She doesn’t exist. She is not a woman with large hips, curly hair and full lips. She doesn’t have a mole on her chin, nor wrinkles on her forehead, nor starry brown eyes. She doesn’t wear glasses, nor does she have a Caribbean voice. She has no name, no history, no lovers, no brothers, she didn’t study cinema, she doesn’t like strong coffee. A flash of light does not shine in her left eye. She doesn’t laugh out loud, throwing her head back. She does not sing songs by Mercedes Sosa or Silvio Rodríguez, nor does she play percussion. She is not obsessed with her bare feet, she does not photograph each corner of the ground. She does not quote Audre Lorde and Alice Walker all the time. She does not tie a red handkerchief to her rebellious hair.
She does not look me up and down in our first meeting. I don’t know her, we have never crossed paths, we have never been in the same space, nor have we lived together, nor have we spied on each other.

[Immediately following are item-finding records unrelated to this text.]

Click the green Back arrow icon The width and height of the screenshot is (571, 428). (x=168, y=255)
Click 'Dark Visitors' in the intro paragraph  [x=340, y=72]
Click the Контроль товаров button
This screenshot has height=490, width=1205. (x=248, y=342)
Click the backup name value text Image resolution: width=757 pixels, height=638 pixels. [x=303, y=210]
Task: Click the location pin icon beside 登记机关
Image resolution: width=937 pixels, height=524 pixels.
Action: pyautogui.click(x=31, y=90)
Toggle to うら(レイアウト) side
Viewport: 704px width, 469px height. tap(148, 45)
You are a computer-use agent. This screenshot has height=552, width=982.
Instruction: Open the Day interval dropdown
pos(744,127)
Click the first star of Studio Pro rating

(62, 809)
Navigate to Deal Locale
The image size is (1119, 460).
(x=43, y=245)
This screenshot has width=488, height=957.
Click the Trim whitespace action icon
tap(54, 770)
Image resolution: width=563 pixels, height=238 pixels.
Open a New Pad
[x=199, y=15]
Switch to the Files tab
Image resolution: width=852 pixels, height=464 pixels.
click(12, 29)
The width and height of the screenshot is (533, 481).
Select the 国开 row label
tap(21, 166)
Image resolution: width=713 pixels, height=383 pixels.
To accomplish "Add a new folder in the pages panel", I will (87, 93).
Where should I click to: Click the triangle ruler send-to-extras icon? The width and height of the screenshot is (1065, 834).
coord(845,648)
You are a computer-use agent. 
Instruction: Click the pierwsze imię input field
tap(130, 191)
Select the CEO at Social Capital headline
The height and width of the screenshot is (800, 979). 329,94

She has not learned my name, nor has she given it that serious intonation, that sensual flash, every time she says it, every time she calls me. I have not recorded the scent of her neck, the texture of her hand, the tingling of her hair on my cheek. I have not pursued her back, her step, the wake of an affection because there is no affection, no footprint, no back. There has been no misunderstanding, no one has disputed her presence, nor has anyone interfered with our translation of looks.
We have not argued, nor thrown sharp conjectures, nor have we narrowed our bodies like the last word. There has not been any passionate, desperate, impertinent kiss. We have not evoked death, anxiety, pain. We have not made any unwelcome confessions of our unfinished lives. We have not exchanged emails, or proper names, or tiny gestures of affection. We have not taken any pictures, nor left any trace of our existence. She has not left without saying goodbye, nor has she left me with the ardor of any desire, the haste of any mouth, the question and the consequence. I do not miss her, I do not look for her, I do not ramble about flying to her island and spinning together in a corner of the world.
She does not love me or hate me. I’m not waiting for her to arrive, or to say silly words of love, or to find her hand extending along my skin, in the silence of an absence that is incomprehension and fury. I do not talk to her in the loneliness of my dreams, nor do I miss encounters that follow her to bed, to her body, to her night. She does not forget me or let me forget. We do not have a song, a word, a circumstance. No city welcomes us. We do not share any dusk, any illusion, any addiction. The day did not get dark too soon. We did not get drunk one from the other. It is not the woman in the hat, nor its darkness. She has not been lost, nor has she left me in delirium and tears.
No, we never saw each other. Nor was it an error. It did not happen like an eclipse, when for seconds, the sun’s and moon’s trajectories are disturbed.